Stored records
- Opening Delimiter -

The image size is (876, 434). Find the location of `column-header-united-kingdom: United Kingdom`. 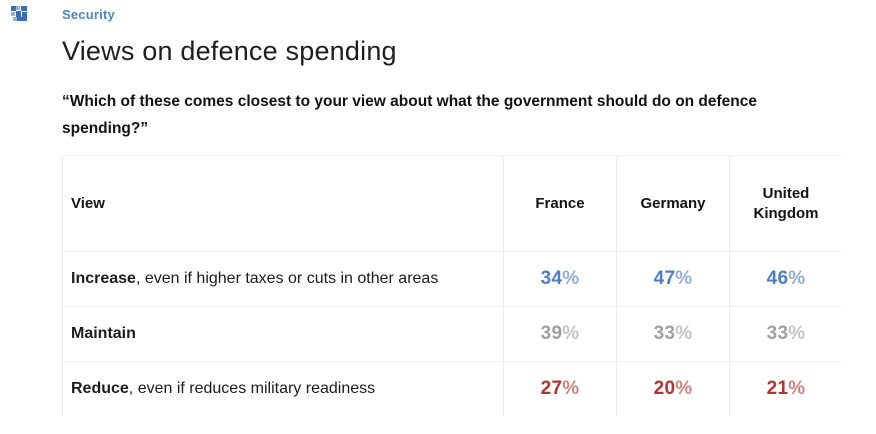

column-header-united-kingdom: United Kingdom is located at coordinates (786, 204).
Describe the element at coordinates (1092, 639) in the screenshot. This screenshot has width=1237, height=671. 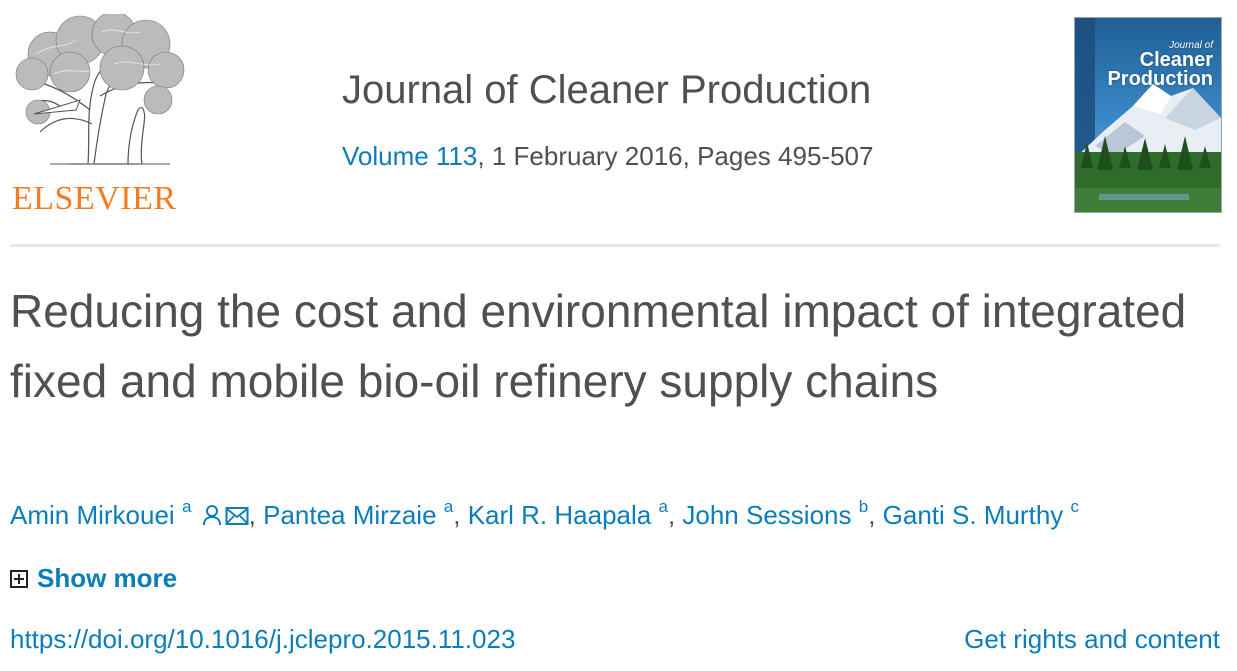
I see `get-rights-link: Get rights and content` at that location.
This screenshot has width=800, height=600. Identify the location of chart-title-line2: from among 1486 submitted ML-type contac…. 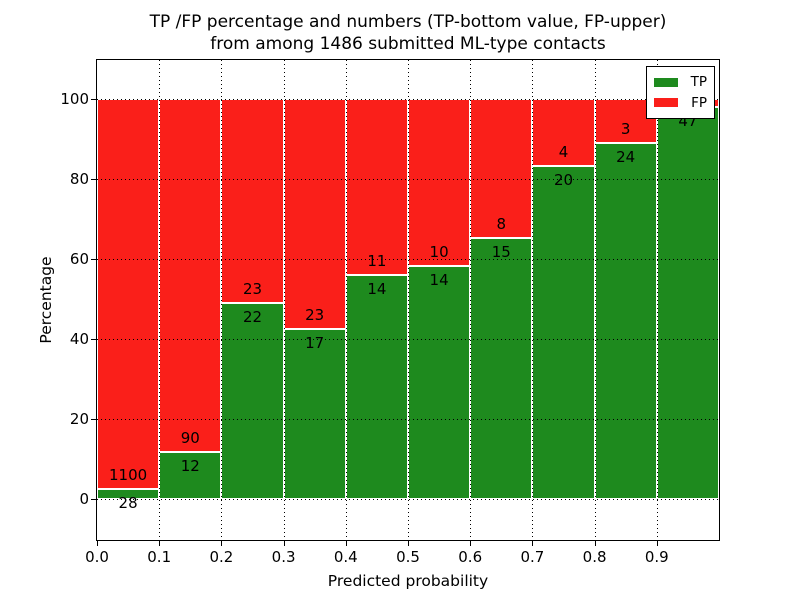
(408, 44).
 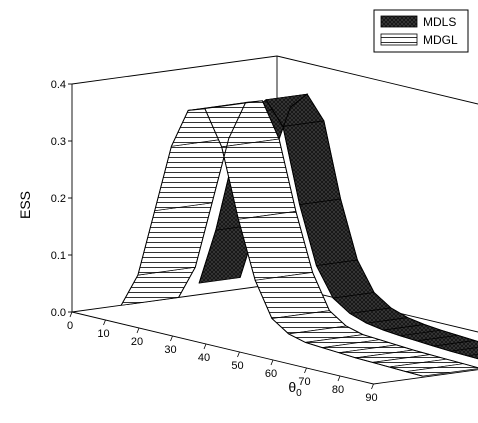 What do you see at coordinates (304, 382) in the screenshot?
I see `x-tick-label: 70` at bounding box center [304, 382].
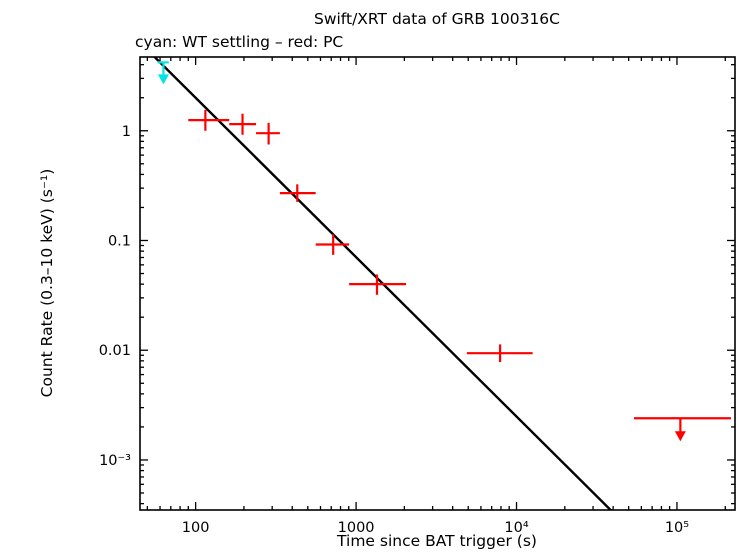 The width and height of the screenshot is (746, 558). What do you see at coordinates (47, 284) in the screenshot?
I see `y-axis-title: Count Rate (0.3–10 keV) (s⁻¹)` at bounding box center [47, 284].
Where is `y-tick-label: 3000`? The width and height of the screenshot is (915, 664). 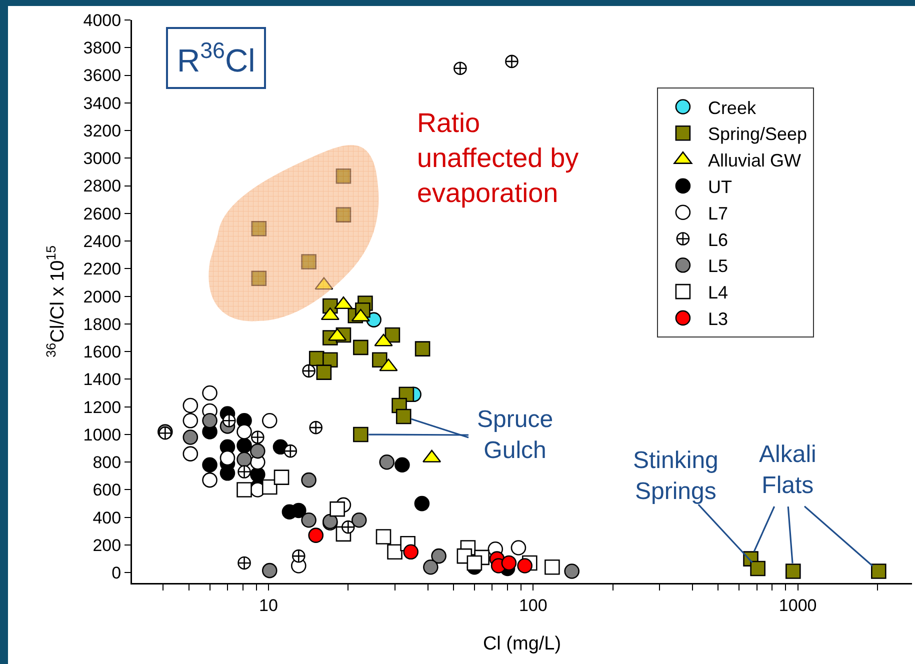 y-tick-label: 3000 is located at coordinates (102, 158).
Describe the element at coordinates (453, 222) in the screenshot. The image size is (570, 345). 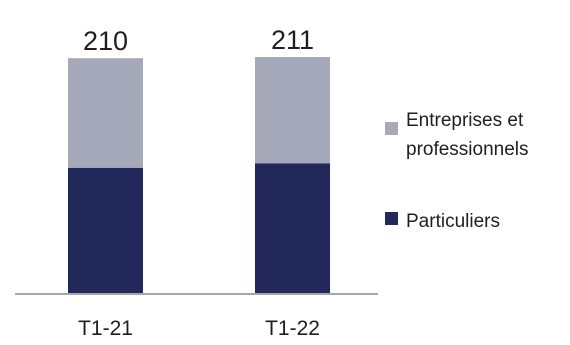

- Closing Delimiter -

TO DO -
Render everything from the line containing "Describe the element at coordinates (1092, 639)" down to the line containing "center [47, 284].", both included, as a numbered list. Omit blank lines and leave the pictures out.

ANSWER SECTION -
1. Describe the element at coordinates (1092, 639) in the screenshot. This screenshot has width=1237, height=671. 
2. I see `get-rights-link: Get rights and content` at that location.
3. This screenshot has width=800, height=600. Identify the location of chart-title-line2: from among 1486 submitted ML-type contac…. 
4. (408, 44).
5.   What do you see at coordinates (304, 382) in the screenshot?
6. I see `x-tick-label: 70` at bounding box center [304, 382].
7.  The width and height of the screenshot is (746, 558). What do you see at coordinates (47, 284) in the screenshot?
8. I see `y-axis-title: Count Rate (0.3–10 keV) (s⁻¹)` at bounding box center [47, 284].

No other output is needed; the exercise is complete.